Which Sitcom Actresses Rarely Watch Their Shows?

Six of the funniest women on television gathered recently to share their insights on comedy, creative control and conflict.

Wanda Sykes (“The New Adventures of Old Christine”), Jane Lynch (“Glee”) and Sofia Vergara (“Modern Family”) disclosed that they rarely watch their shows.Patricia Heaton (“The Middle”) no longer savors lengthy speeches, Courteney Cox (“Cougar Town”) may have been responsible for the mysterious disappearance of an irksome writer, and Felicity Huffman (“Desperate Housewives”) is still trying to figure out what comedy is.

WHAT ARE THE BIGGEST FRUSTRATIONS OF YOUR JOB?

Courteney Cox: It just happens so fast. You give three different versions just to give it a range and you don’t really have time to go in and change (things). “Why did you pick that one? That’s actually not good.”

Heaton: You’re producing, right?

Cox: Yes, it’s great because I’m really hands on and this is the first time a show has been tailored to me. On “Friends,” I was part of an amazing experience and cast but I didn’t have a say in anything. Now I do and it’s my baby and I want to be a part of everything.

HOW ASSERTIVE ARE YOU?

Cox: Pretty assertive. (Showrunner) Bill Lawrence is amazing about sharing. I didn’t think he was going to be; he didn’t want to have to share. But now that he’s decided to go into business with me, he’s been great.

Heaton: Are you in the writers’ room when they’re breaking stories?

Cox: No. We meet beforehand, we talk about directions and stuff.

Heaton: And then are you in the editing room?

Cox: Yes. The editing room is like 10 yards from my room, so I just pop in or give notes. Bill’s really smart, so you can say, “In that scene, I think there’s a better take.”
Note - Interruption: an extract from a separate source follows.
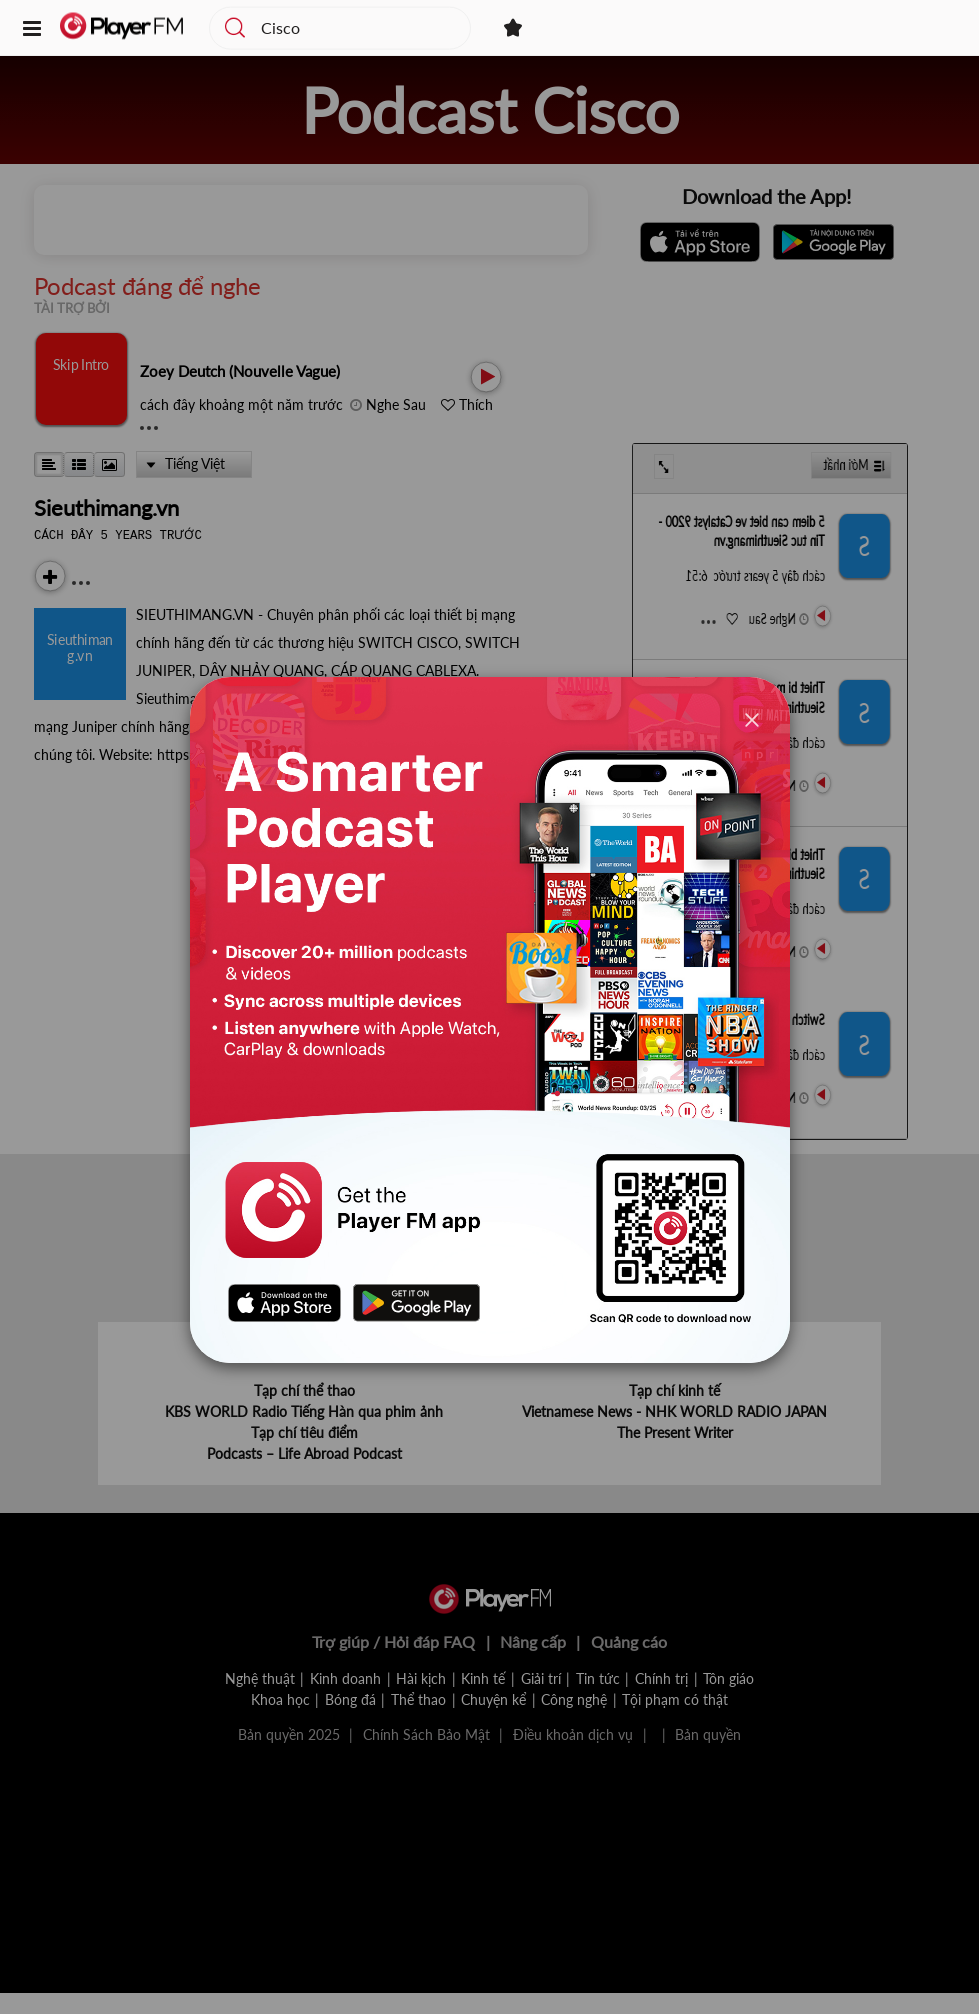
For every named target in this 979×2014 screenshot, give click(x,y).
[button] (32, 30)
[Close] (752, 719)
Heaton: I don’t know what’s going on the other side of the camera. Sometimes they use a weird lens, like a fish-eye, and you’re acting up a storm but you don’t know how it’s going to look. There was a scene (on “The Middle”) where we’d forgotten our daughter’s birthday and she’s sitting at the table by herself with this balloon and we walk in and are so mortified — and I’m doing all this feeling and recollection of all the crap I did to my kids that made me feel terrible. And when I watched it, I was way over on the other side of the room. And I thought, I would have loved them to pick something a little bit closer. If I had known it was going to be that — maybe I should ask more questions — I would have done something more than just standing there. But they may have decided to use the long shot because it was funnier. I’m not a producer so I have no say in that whatsoever.

Cox: But even if you are, when I read the script for “Cougar Town,” I thought it was really funny. But when I went to watch the first cuts, I was shocked at how frenetic it was. It was just boom-boom; there was no time for moments; it was nothing like I thought it was going to be. And since then, the show has developed into something a little more calm. It’s still fast and has whip-pans, but it’s a completely different show now. (At first) I was completely taken aback, because that was not what I read at all, so that was kind of scary.

WHEN YOU GUYS HAVE DISAGREEMENTS WITH WRITERS OR PRODUCERS,WHAT ARE THEY USUALLY ABOUT?

Vergara: Well, I just had one: I was supposed to shoot a wedding scene. Gloria, my character, is marrying Jay (Ed O’Neill) and so they do the (Colombian) wedding thing, and I arrive (on set) and there’s people dressed like Mexican people! “This is a traditional Mexican outfit! Do a little bit of research! This is so annoying!” So now they ask me.

Heaton: Did they change it?

Vergara: No, it was too late. It was so painful. (Laughs.) Americans think every Latin person is the same. So at the beginning, I used to have a lot of fights — not fights, but I was always complaining.

Cox: I get frustrated when I think something’s really not funny and the writer-producer thinks it’s hysterical. But you just don’t want to battle, so you do it anyway. And then you watch it and you know you should have battled, because it wasn’t funny.

DO YOU EVER GO BACK TO THEM AND SAY “I TOLD YOU SO”?

Cox: I say, “That’s still not funny.” (And they reply) “No, no, it’s really funny.” It’s so subjective. That’s when I really like to hear the words, “Well, I think it’s funny.” When someone says, “No, it’s funny,” it makes me crazy!

ON THE OTHER SIDE, DO YOU FIGHT TO KEEP TAKES THAT YOU PREFER?

Cox: Yes. When I see a (take) that’s been cut out, I’ll say, “Please put that back in, it was really funny.” And (they’re) great with that.